▶ Excerpted text:
____
# eye contact



## jack van strien (Apr 9, 2009)

Two other threads being active now got me thinking about what poses as a threat to a dog.
In one of the other discussions stickhits are mentioned as being part of a courage test.
Yes some dogs really react to that and the reaction can be twofold,they either get angry or they get scared.
A lot has been said about stick hit and posture of the decoy,but what about eye contact?
I have watched a lot of videos and some decoys can be really menacing and put up a big show with a loud voice but what i miss is eye contact.I did know a decoy once who could chase dogs by just looking at them,and he was feared by many competitors.
I had an uncle who could enter any farmyard and no dog would ever go near him,he looked the dogs square in the eye and they all ran.
None of these dogs were ever trained to bite but some had a bad rep.
How important is eye contact during training,is it mostly ignored?
I am not talking about the normal looking at a dog kind of contact but the deeper look,*i am going to hurt you!
*And i do not think every decoy can do it,not every one has the evil eye.
A good test of courage?


----------



## Sarah Platts (Jan 12, 2010)
____
▶ Recorded data:
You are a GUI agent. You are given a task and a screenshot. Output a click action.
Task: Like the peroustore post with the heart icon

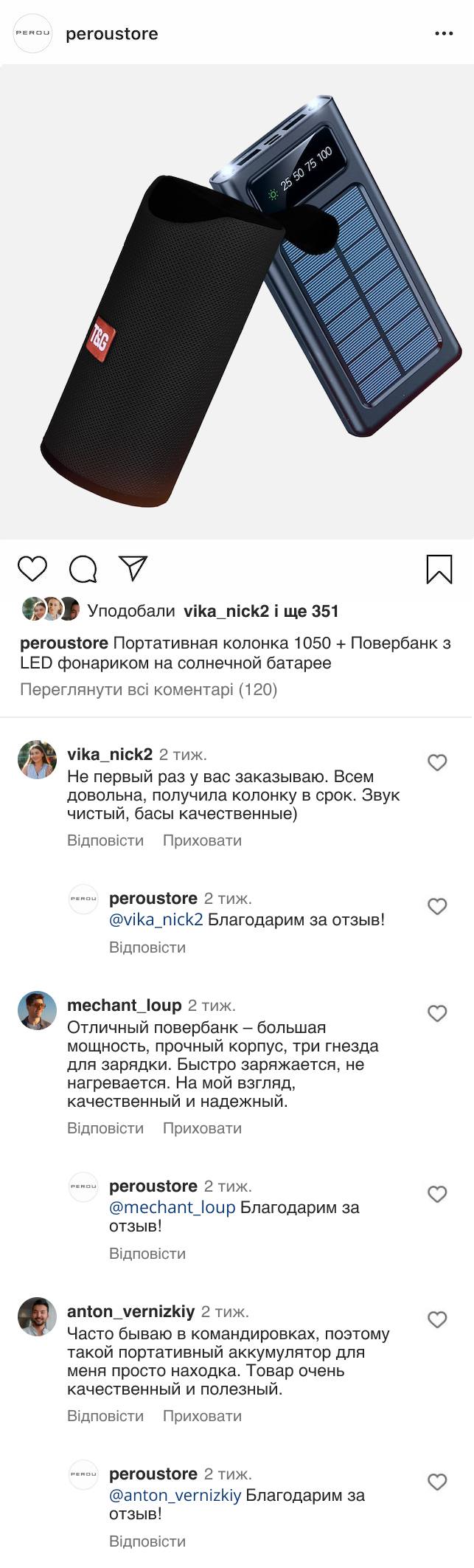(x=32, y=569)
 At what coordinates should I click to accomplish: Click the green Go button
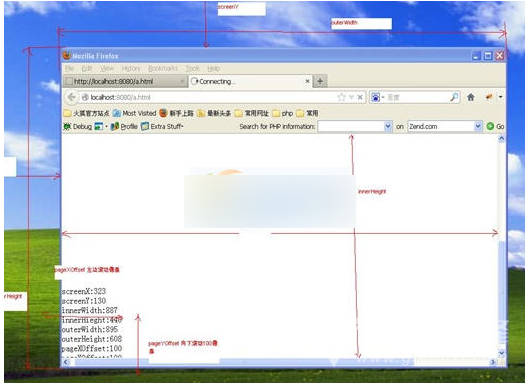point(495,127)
____
▶ Problem set:
(a) In the thread on eye contact, what happened when the poster's uncle entered a farmyard?
(b) Why does the poster in the thread on eye contact doubt that every decoy can give the deeper, threatening look? Answer in one to three sentences.
(c) Translate this sentence from the thread on eye contact into Spanish: "None of these dogs were ever trained to bite but some had a bad rep."
The entries are separate material, distinct from the thread on eye contact.

▶ Answers per task:
(a) No dog would ever go near him; he looked the dogs square in the eye, and they all ran.

(b) The poster believes not every decoy can do it because not everyone has "the evil eye." The look meant is not ordinary eye contact with a dog. It is a look that says "i am going to hurt you!"

(c) Ninguno de estos perros fue entrenado nunca para morder, pero algunos tenían mala fama.